PM Thailand yang sedang diskors, Paetongtarn Shinawatra/Net
Gelombang unjuk rasa kembali mengguncang Thailand. Ribuan warga berkumpul di Monumen Kemenangan, Bangkok pada akhir pekan untuk menuntut pengunduran diri Perdana Menteri Paetongtarn Shinawatra yang saat ini diskors oleh pengadilan.
Aksi ini dipicu oleh konflik mematikan di perbatasan Thailand-Kamboja yang telah menewaskan lebih dari 30 orang dan memaksa lebih dari 260 ribu warga mengungsi.
Mengutip laporan AFP pada Minggu, 3 Agustus 2025, Para pengunjuk rasa menuduh Paetongtarn dan keluarganya gagal mencegah eskalasi konflik karena kedekatan mereka dengan Perdana Menteri Kamboja Hun Sen.
“Ung Ing (panggilan akrab PM Thailand), kau harus pergi. Karena ada darah di tanganmu. Orang-orang telah mati karenamu,” kata kolumnis konservatif sekaligus tokoh demonstran, Jittakorn Bussaba, dari atas panggung yang disambut tepuk tangan massa.
Banyak peserta aksi melantunkan lagu patriotik, menyuarakan kecaman terhadap Paetongtarn maupun ayahnya, mantan PM Thaksin Shinawatra, serta menyatakan dukungan terhadap militer.
Polisi memperkirakan jumlah massa mencapai 2.000 orang pada sore hari dan berpotensi terus bertambah seiring suhu udara mulai menurun.
Seorang pensiunan berusia 75 tahun, Kittiwat, menyatakan alasannya turun ke jalan.
“Saya di sini untuk membantu menggulingkan pemerintah dan melindungi kedaulatan Thailand serta untuk mendukung para prajurit,” ujarnya.
Hal senada diungkapkan Ammorn Khunthong (58) yang menilai PM Thailand saat ini tidak kompeten lagi untuk memimpin.
"Ung Ing telah merusak negara. Semua orang perlu membantu. Thaksin dan keluarganya seharusnya tidak lagi memimpin negara ini,” tegasnya.
Paetongtarn Shinawatra, yang populer dengan nama panggilan Ung Ing, diskors bulan lalu setelah Hun Sen membocorkan percakapan pribadi.
Dalam rekaman itu, Paetongtarn menyebut Hun Sen sebagai “paman” dan terlihat merendahkan seorang jenderal Thailand, yang kemudian memicu kemarahan publik.
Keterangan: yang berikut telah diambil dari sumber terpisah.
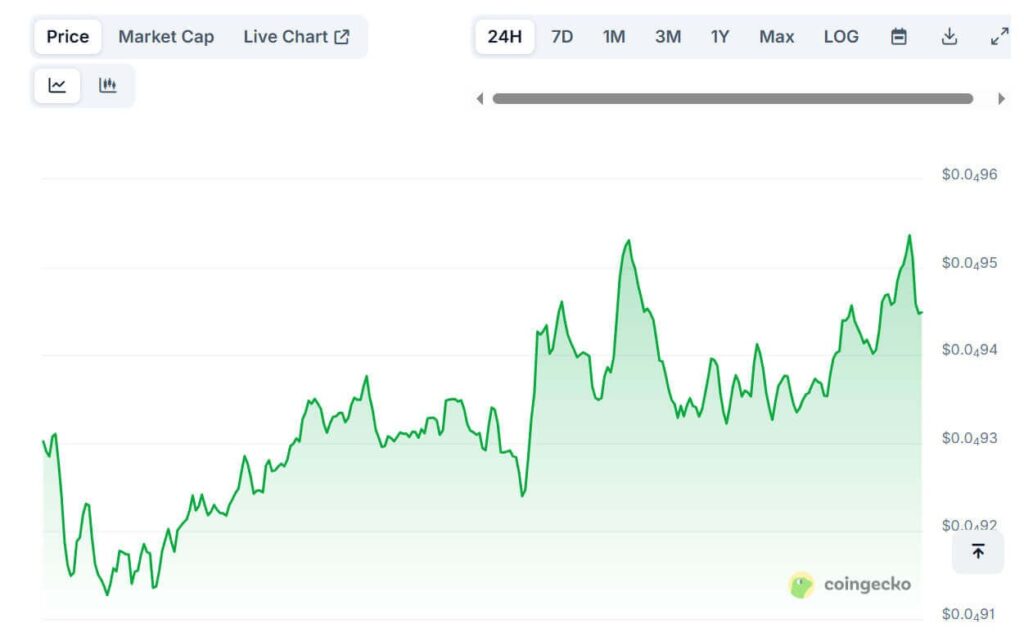Switch to the Price tab
Image resolution: width=1024 pixels, height=642 pixels.
[68, 37]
Bentrokan terbaru di perbatasan kedua negara berakhir dengan gencatan senjata yang dimediasi Malaysia pada 29 Juli lalu. Namun ketegangan tetap tinggi, dan sentimen nasionalis mendorong aksi jalanan semakin masif.
Unjuk rasa ini juga memperlihatkan wajah-wajah familiar dari kelompok konservatif pro-kerajaan Kaus Kuning. Mereka adalah musuh politik lama Thaksin Shinawatra yang digulingkan lewat kudeta militer tahun 2006.
Gerakan serupa juga berkontribusi dalam jatuhnya pemerintahan Yingluck Shinawatra, saudara perempuan Thaksin, pada 2014.
Militer Thailand sendiri memiliki peran dominan dalam politik. Sejak menjadi monarki konstitusional tahun 1932, negara itu telah mengalami 13 kudeta yang berhasil, dengan yang terakhir berlangsung 11 tahun lalu.